Jeong, Jin Young,Kim, Jang Mi,Rajesh, Ramanna Valmiki,Suresh, Sekar,Jang, Gul Won,Lee, Kyung-Tai,Kim, Tae Hun,Park, Mina,Jeong, Hak Jae,Kim, Kyung Woon,Cho, Yong Min,Lee, Hyun-Jeong The Korean Society of Animal Reproduction 2013 Reproductive & developmental biology Vol.37 No.4
Satellite cells were derived from muscular tissue in postnatal pig. Satellite cell is an important to growth and development in animal tissues or organs. However, the progress underlying induced differentiation is not clear. The aim of this study was to evaluate the morphologic and the transcriptome changes in porcine satellite cell (PSC) treated with insulin, rosiglitazone, or dexamethasone respectively. PSC was obtained from postnatal muscle tissue. In study 1, for study the effect of insulin and FBS on the differentiated satellite cells, cells were cultured at absence or presence of insulin treated with FBS. Total RNA was extracted for determining the expression levels of myogenic PAX3, PAX7, Myf5, MyoD, and myogenin genes by real-time PCR. Myogenic genes decreased expression levels of mRNA in treated with insulin.
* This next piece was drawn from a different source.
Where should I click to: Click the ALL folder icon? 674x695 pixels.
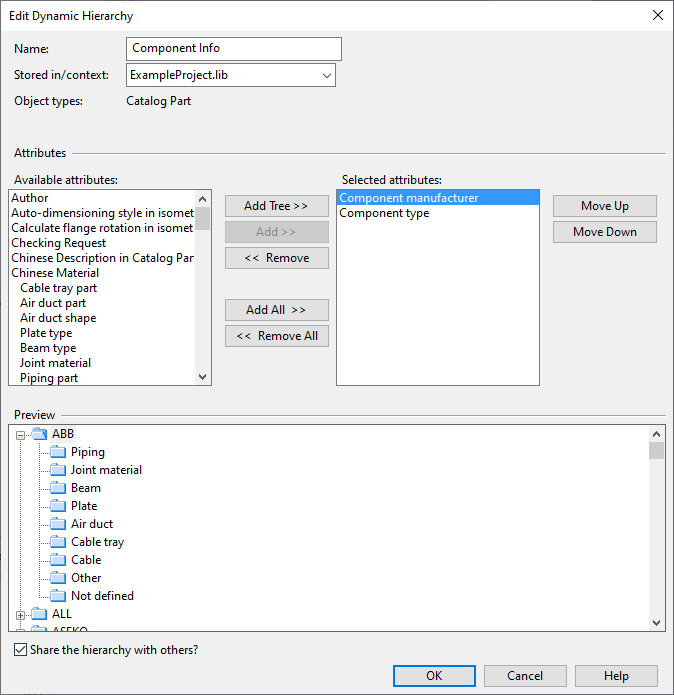pos(39,614)
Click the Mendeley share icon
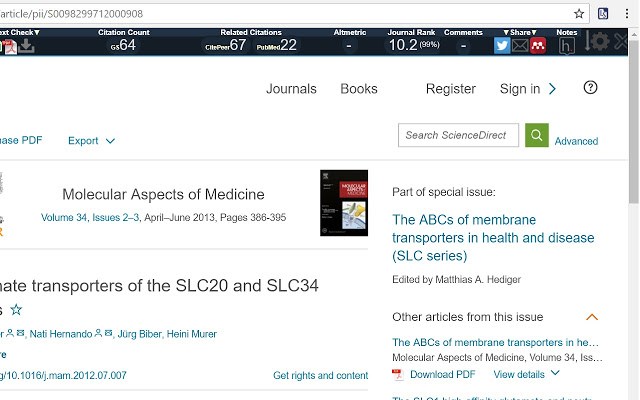 538,45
In study 2, in order to clarify the relationship between rosiglitazone and lipid in differentiated satellite cells, we further examined the effect of FBS on lipid accumulation in the presence or absence of the rosiglitazone and lipid. Significant differences were observed between rosiglitazone and lipid by FBS. The mRNA of FABP4 and $PPAR{\gamma}$ increased in rosiglitazone treatment. In study 3, we examined the effect of dexamethasone on osteogenic differentiation in PSC. The mRNA was increased osteoblasotgenic ALP and ON genes treated with dexamethasone in 2% FBS. Dexamethasone induces osteoblastogenesis in differentiated PSC. Taken together, in differentiated PSCs, FABP4 and $PPAR{\gamma}$ increased to rosiglitazone. Whereas, no differences to FBS and lipid. These results were not comparable with previous reports. Our results suggest that adipogenic, myogenic, and osteoblastogenic could be isolated from porcine skeletal muscle, and identify culture conditions which optimize proliferation and differentiation formation of PSC.